▸ WORK ITEM:
Would you retype, word for word, the line with "You are a GUI" and each line after it to the end of the entries below, leaving the pictures out?

▸ Saved data entries:
[Start of Attachment]

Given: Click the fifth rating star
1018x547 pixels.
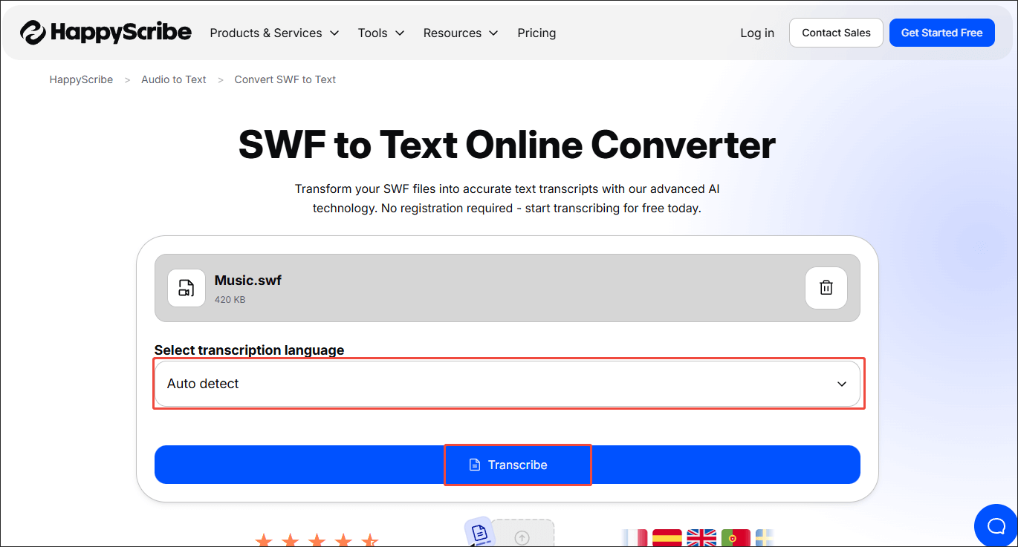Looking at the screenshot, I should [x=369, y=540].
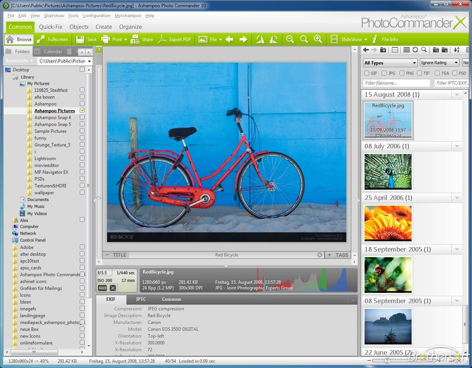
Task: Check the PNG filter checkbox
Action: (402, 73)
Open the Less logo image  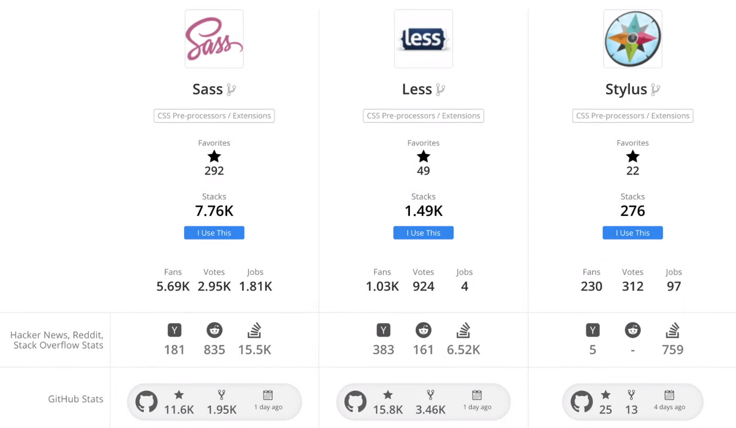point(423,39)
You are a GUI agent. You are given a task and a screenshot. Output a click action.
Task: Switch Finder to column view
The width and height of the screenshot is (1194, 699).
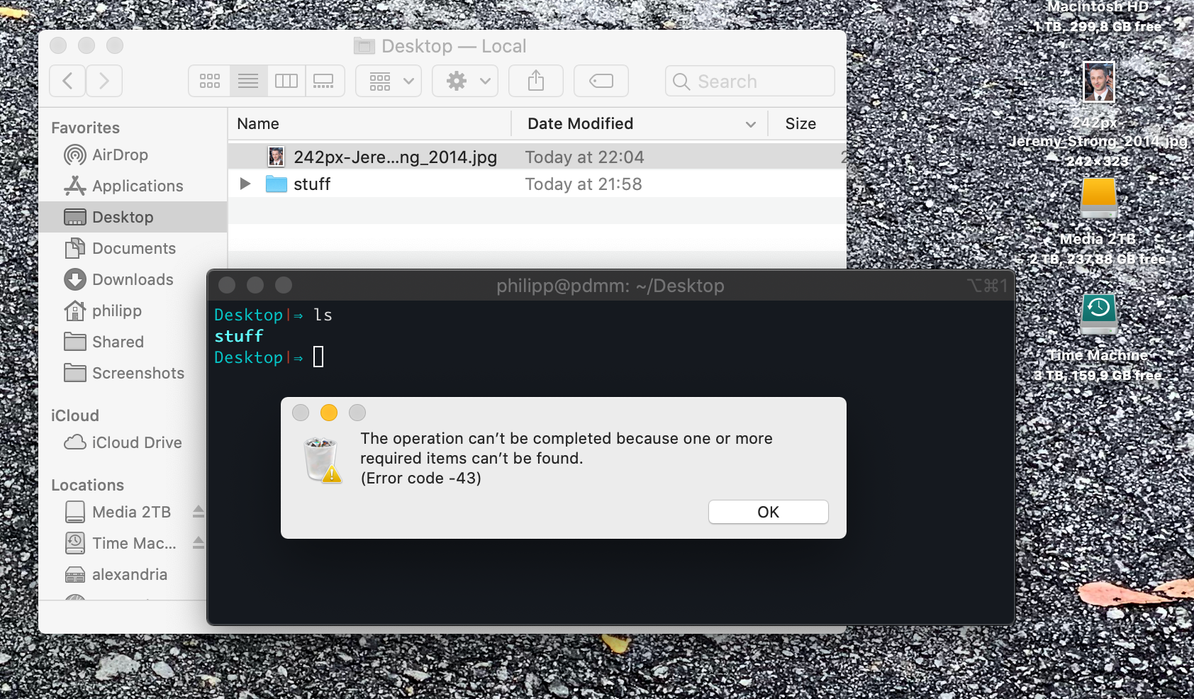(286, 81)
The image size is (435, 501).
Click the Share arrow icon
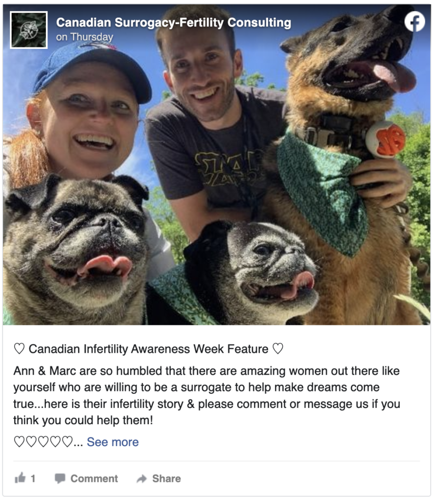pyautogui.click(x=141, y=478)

[End of Attachment]

▸ RESPONSE AREA:
You are a GUI agent. You are given a task and a screenshot. Output a click action.
Task: Switch Finder to column view
The width and height of the screenshot is (1194, 699).
(286, 81)
The image size is (435, 501).
Click the Share arrow icon
pyautogui.click(x=141, y=478)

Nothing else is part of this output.